Exercise description
Repeat the records below exactly.

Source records

▼▼▼

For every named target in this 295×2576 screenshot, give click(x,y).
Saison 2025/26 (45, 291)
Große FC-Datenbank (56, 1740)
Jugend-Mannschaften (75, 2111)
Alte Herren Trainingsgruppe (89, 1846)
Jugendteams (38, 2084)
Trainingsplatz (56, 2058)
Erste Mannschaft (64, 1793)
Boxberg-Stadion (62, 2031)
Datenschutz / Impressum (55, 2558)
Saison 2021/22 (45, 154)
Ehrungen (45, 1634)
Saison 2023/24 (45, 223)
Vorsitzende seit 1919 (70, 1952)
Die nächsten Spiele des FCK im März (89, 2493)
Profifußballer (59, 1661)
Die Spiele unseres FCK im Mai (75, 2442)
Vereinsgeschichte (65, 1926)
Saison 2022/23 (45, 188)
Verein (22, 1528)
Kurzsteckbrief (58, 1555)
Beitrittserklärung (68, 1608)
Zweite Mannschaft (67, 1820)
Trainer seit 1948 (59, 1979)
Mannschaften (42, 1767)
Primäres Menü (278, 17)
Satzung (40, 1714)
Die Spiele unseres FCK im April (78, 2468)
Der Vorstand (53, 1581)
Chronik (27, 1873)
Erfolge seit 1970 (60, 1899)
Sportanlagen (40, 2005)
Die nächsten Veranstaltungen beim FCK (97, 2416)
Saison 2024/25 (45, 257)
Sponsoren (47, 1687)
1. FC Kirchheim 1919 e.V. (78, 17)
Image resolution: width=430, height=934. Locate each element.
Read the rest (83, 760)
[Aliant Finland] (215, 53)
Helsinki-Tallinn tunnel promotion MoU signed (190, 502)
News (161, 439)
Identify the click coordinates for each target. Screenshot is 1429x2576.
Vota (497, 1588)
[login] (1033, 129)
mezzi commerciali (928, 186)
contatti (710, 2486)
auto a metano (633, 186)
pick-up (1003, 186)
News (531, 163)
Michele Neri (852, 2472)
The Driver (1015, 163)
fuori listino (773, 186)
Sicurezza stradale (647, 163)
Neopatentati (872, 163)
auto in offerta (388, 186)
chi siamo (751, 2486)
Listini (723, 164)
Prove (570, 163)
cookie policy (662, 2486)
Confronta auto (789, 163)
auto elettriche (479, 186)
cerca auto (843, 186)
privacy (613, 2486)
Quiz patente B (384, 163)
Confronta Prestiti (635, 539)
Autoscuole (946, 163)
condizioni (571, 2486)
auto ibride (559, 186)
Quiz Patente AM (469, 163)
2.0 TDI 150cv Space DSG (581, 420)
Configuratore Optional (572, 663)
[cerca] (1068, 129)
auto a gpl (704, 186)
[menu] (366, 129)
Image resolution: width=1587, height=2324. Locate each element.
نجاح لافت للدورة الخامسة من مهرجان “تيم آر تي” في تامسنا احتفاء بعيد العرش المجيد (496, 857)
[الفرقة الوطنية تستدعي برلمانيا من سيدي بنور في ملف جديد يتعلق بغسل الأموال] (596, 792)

▲▲▲

Finished exercise
For every named target in this 295×2576 screenshot, give click(x,y).
Saison 2025/26 (45, 291)
Große FC-Datenbank (56, 1740)
Jugend-Mannschaften (75, 2111)
Alte Herren Trainingsgruppe (89, 1846)
Jugendteams (38, 2084)
Trainingsplatz (56, 2058)
Erste Mannschaft (64, 1793)
Boxberg-Stadion (62, 2031)
Datenschutz / Impressum (55, 2558)
Saison 2021/22 (45, 154)
Ehrungen (45, 1634)
Saison 2023/24 (45, 223)
Vorsitzende seit 1919 (70, 1952)
Die nächsten Spiele des FCK im März (89, 2493)
Profifußballer (59, 1661)
Die Spiele unseres FCK im Mai (75, 2442)
Vereinsgeschichte (65, 1926)
Saison 2022/23 (45, 188)
Verein (22, 1528)
Kurzsteckbrief (58, 1555)
Beitrittserklärung (68, 1608)
Zweite Mannschaft (67, 1820)
Trainer seit 1948 (59, 1979)
Mannschaften (42, 1767)
Primäres Menü (278, 17)
Satzung (40, 1714)
Die Spiele unseres FCK im April (78, 2468)
Der Vorstand (53, 1581)
Chronik (27, 1873)
Erfolge seit 1970 (60, 1899)
Sportanlagen (40, 2005)
Die nächsten Veranstaltungen beim FCK (97, 2416)
Saison 2024/25 (45, 257)
Sponsoren (47, 1687)
1. FC Kirchheim 1919 e.V. (78, 17)
Image resolution: width=430, height=934. Locate each element.
Read the rest (83, 760)
[Aliant Finland] (215, 53)
Helsinki-Tallinn tunnel promotion MoU signed (190, 502)
News (161, 439)
Identify the click coordinates for each target. Screenshot is 1429x2576.
Vota (497, 1588)
[login] (1033, 129)
mezzi commerciali (928, 186)
contatti (710, 2486)
auto a metano (633, 186)
pick-up (1003, 186)
News (531, 163)
Michele Neri (852, 2472)
The Driver (1015, 163)
fuori listino (773, 186)
Sicurezza stradale (647, 163)
Neopatentati (872, 163)
auto in offerta (388, 186)
chi siamo (751, 2486)
Listini (723, 164)
Prove (570, 163)
cookie policy (662, 2486)
Confronta auto (789, 163)
auto elettriche (479, 186)
cerca auto (843, 186)
privacy (613, 2486)
Quiz patente B (384, 163)
Confronta Prestiti (635, 539)
Autoscuole (946, 163)
condizioni (571, 2486)
auto ibride (559, 186)
Quiz Patente AM (469, 163)
2.0 TDI 150cv Space DSG (581, 420)
Configuratore Optional (572, 663)
[cerca] (1068, 129)
auto a gpl (704, 186)
[menu] (366, 129)
Image resolution: width=1587, height=2324. Locate each element.
نجاح لافت للدورة الخامسة من مهرجان “تيم آر تي” في تامسنا احتفاء بعيد العرش المجيد (496, 857)
[الفرقة الوطنية تستدعي برلمانيا من سيدي بنور في ملف جديد يتعلق بغسل الأموال] (596, 792)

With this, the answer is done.